TEXTAUSZUG:
----

Beyond the Sun von Dennis K. Chan – erschienen bei Strohmann Games
Die erste Hitzewelle des Jahres rollt an. Da ich persönlich nicht so der Freund von hohen Temperaturen bin, werde ich mir also wieder vermehrt Schattenplätze suchen und die Sonne meiden. Vielleicht verkrieche ich mich aber auch ins abgedunkelte Spielezimmer und erfreue mich an einer Partie BEYOND THE SUN.
Thema... ist klassische Science-Fiction. Im 23. Jahrhundert hat es die Menschheit endlich geschafft, die Erde abzuwirtschaften und begibt sich nun zu fernen Galaxien, um dort neue Planeten zu kolonisieren. Vorher muss aber erst noch Grundlagenforschung betrieben werden, weswegen ein Großteil der zur Verfügung stehenden Ressourcen darauf verwendet wird, zukunftsweisende Technologien zu entwickeln.
Illustrationen… sind von Franz Vohwinkel erschaffen. Dabei kommen seine Arbeiten nur sehr zurückhaltend zum Einsatz. Verspricht das Cover noch Abenteuer in fernen Welten, so erschlägt einen der große Spielplan mit technokratischer Nüchternheit. Aber zum Glück gibt es noch einen kleineren Weltraum-Spielplan und dort entsteht mit den entsprechenden Karten zumindest etwas Sci-Fi-Atmosphäre.
Ausstattung… ist ziemlich üppig und sorgt dafür, dass die verhältnismäßig kompakte Box prall gefüllt ist. Ins Auge fallen zuerst die vielen kleinen bunten Würfel, die mit ihren Aufdrucken an ROLL FOR THE GALAXY erinnern. Allerdings werden diese im Spiel nie geworfen, sondern die unterschiedlichen Würfelseiten dienen der effektiven Verwaltung. Das restliche persönliche Spielmaterial sind runde Holzmarker, ein doppellagiges Fraktionstableau und genau eine Aktionsfigur!
Ansonsten hat man noch einen Haufen Erzkristalle zur Verfügung und – insbesondere beim Aufbau – jede Menge an Karten zu verwalten:
- Technologiekarten, die sich später auf dem Haupt-Spielplan ("Technologieplan") ausbreiten werden
- Ereigniskarten, die zum Einsatz kommen, wenn eine neue Technologie erforscht wurde
- Errungenschaftskarten, die Fortschritte belohnen und das Spielende steuern
- Systemkarten, die zu kolonisierende Planten aufzeigen und die auf dem etwas kleineren Expeditionsplan abgelegt werden
All diese Karten besitzen unterschiedliche Unter-Arten, weswegen man eine gewisse Ordnung einhalten sollte.

----

DATENZEILEN:

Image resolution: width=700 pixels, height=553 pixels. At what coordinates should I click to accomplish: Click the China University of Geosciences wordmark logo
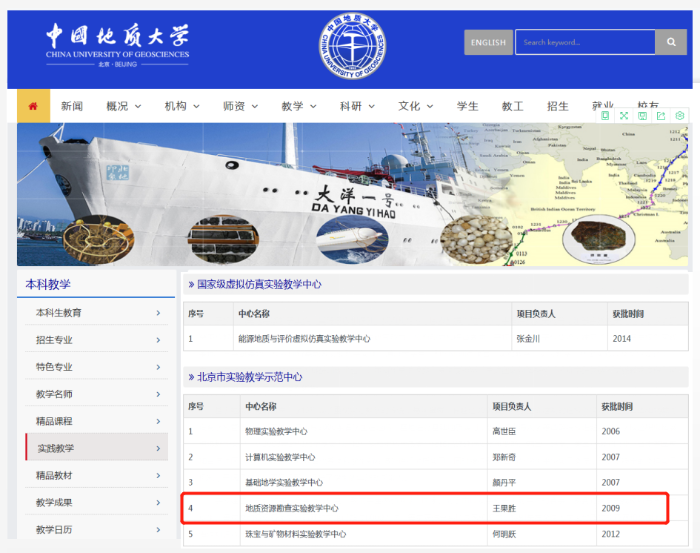coord(116,43)
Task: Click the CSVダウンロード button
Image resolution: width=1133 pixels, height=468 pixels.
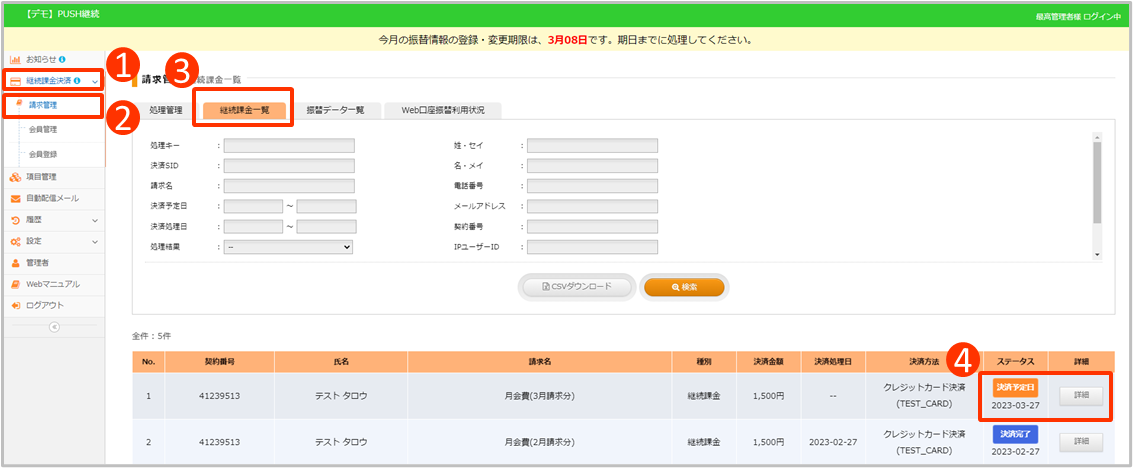Action: [577, 287]
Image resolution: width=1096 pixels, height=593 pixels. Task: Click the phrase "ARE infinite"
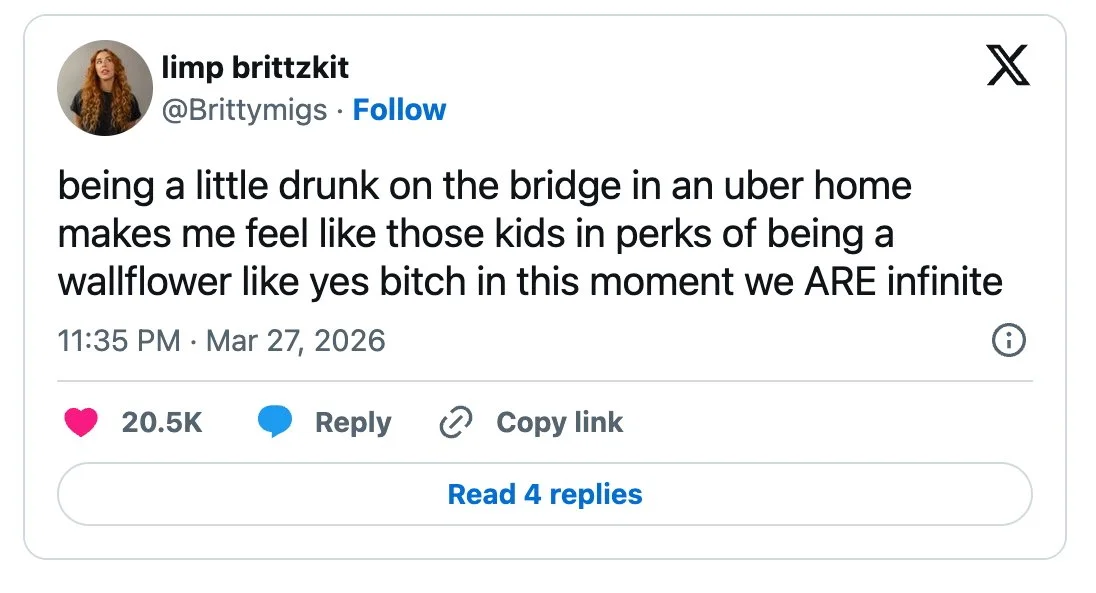(902, 282)
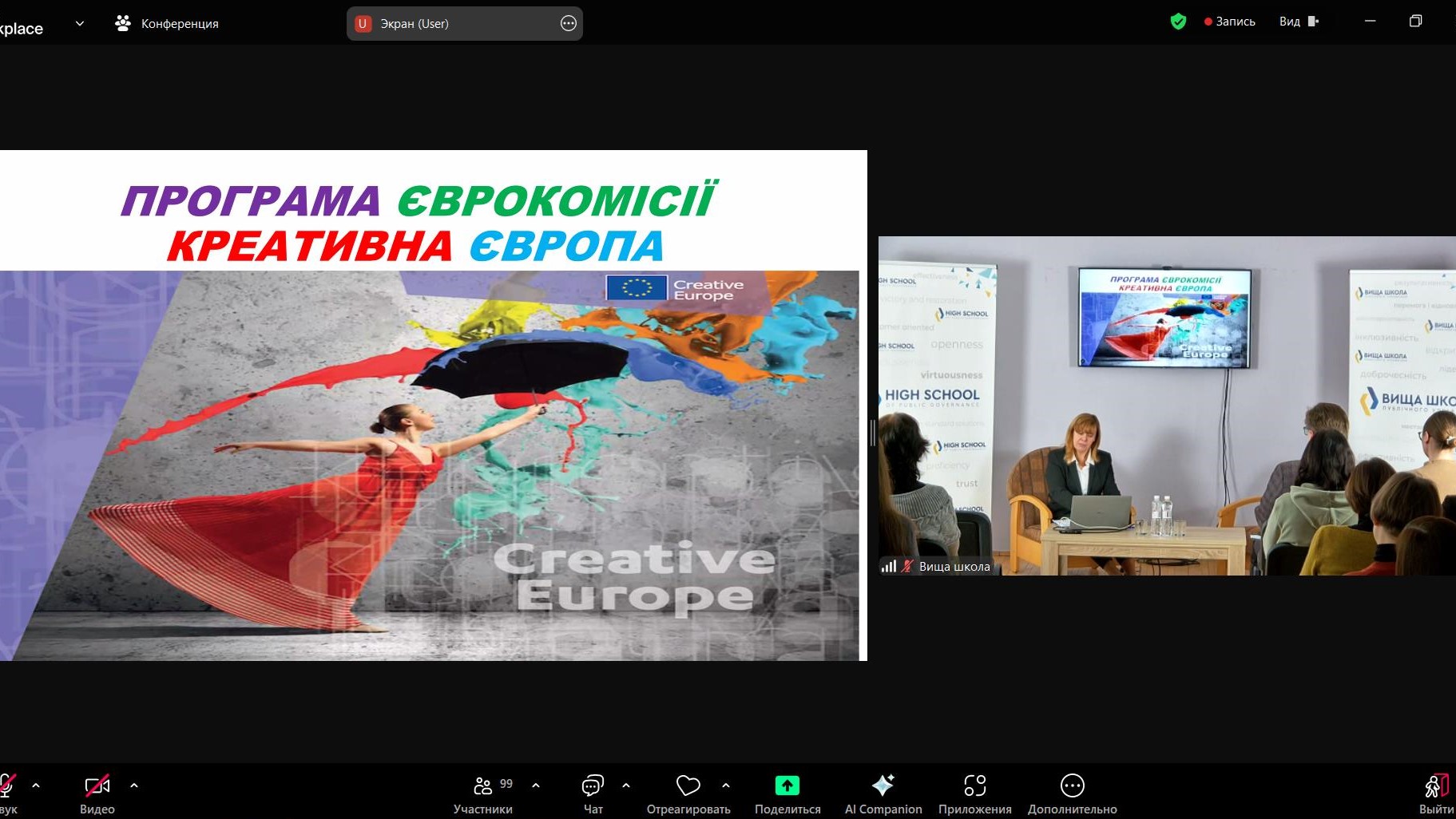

----

AUFGABE 1:
Schreiben Sie aus der Rezension zu Beyond the Sun den Abschnitt ab, der mit den Worten „Ausstattung… ist ziemlich“ beginnt und mit „genau eine Aktionsfigur!“ endet.
AUFGABE 2:
Beantworten Sie anhand der Rezension zu Beyond the Sun die folgenden Fragen:
(a) Wer hat die Illustrationen des Spiels geschaffen?
(b) In welchem Jahrhundert ist die Handlung angesiedelt?
(c) Wie viele Aktionsfiguren gehören zum persönlichen Spielmaterial?
AUFGABE 3:
Führen Sie die Rezension zu Beyond the Sun nach ihrem letzten Satz weiter.
Die Liste hat mit der Rezension zu Beyond the Sun nichts zu tun.

ERGEBNIS 1:
Ausstattung… ist ziemlich üppig und sorgt dafür, dass die verhältnismäßig kompakte Box prall gefüllt ist. Ins Auge fallen zuerst die vielen kleinen bunten Würfel, die mit ihren Aufdrucken an ROLL FOR THE GALAXY erinnern. Allerdings werden diese im Spiel nie geworfen, sondern die unterschiedlichen Würfelseiten dienen der effektiven Verwaltung. Das restliche persönliche Spielmaterial sind runde Holzmarker, ein doppellagiges Fraktionstableau und genau eine Aktionsfigur!

ERGEBNIS 2:
(a) Franz Vohwinkel.
(b) Im 23. Jahrhundert.
(c) Genau eine.

ERGEBNIS 3:
Wenn man schon mit BEYOND THE SUN fortgeschritten ist, kann man auch zu den alternativen Fraktionstableaus greifen und das zusätzliche Spielmaterial nutzen, um die Technologieentwicklung weniger zufällig zu gestalten.
Ablauf… zu Spielbeginn muss erst einmal der Expeditionsplan mit Systemkarten und der Technologieplan mit Ereigniskarten bestückt werden. Außerdem werden die Starttechnologien zufällig auf den "Wurzeln" des Technologiebaums verteilt. Von dort aus werden dann verzweigt neue Technologien erforscht, die immer der gleichen Art wie der Vorgängertechnologie angehören müssen (Wissenschaft, Wirtschaft, Militär und Handel).
Dieses "Erforschen" ist eine mögliche Aktion im eigenen Spielzug. Mehr als diese eine Aktion hat man übrigens nicht zur Verfügung, weswegen auch die eine eigene Figur ausreicht. Dieses setzt man am Anfang des Zuges auf ein freies Aktionsfeld, bezahlt die notwendigen Kosten und führt dann die Aktion durch – klassisches Worker Placement. Ist ein Aktionsfeld besetzt, kann man bei den Aktionen der Raumfahrtgrundlagen vielleicht noch ein anderes freies Feld nutzen. Bei den höheren Technologien gibt es meist keine Alternative. Zusätzlich muss man vorher die Technologie-Aktionen überhaupt schon erforscht haben, was durch Ablage der eigenen Würfel an den Technologien angezeigt werden.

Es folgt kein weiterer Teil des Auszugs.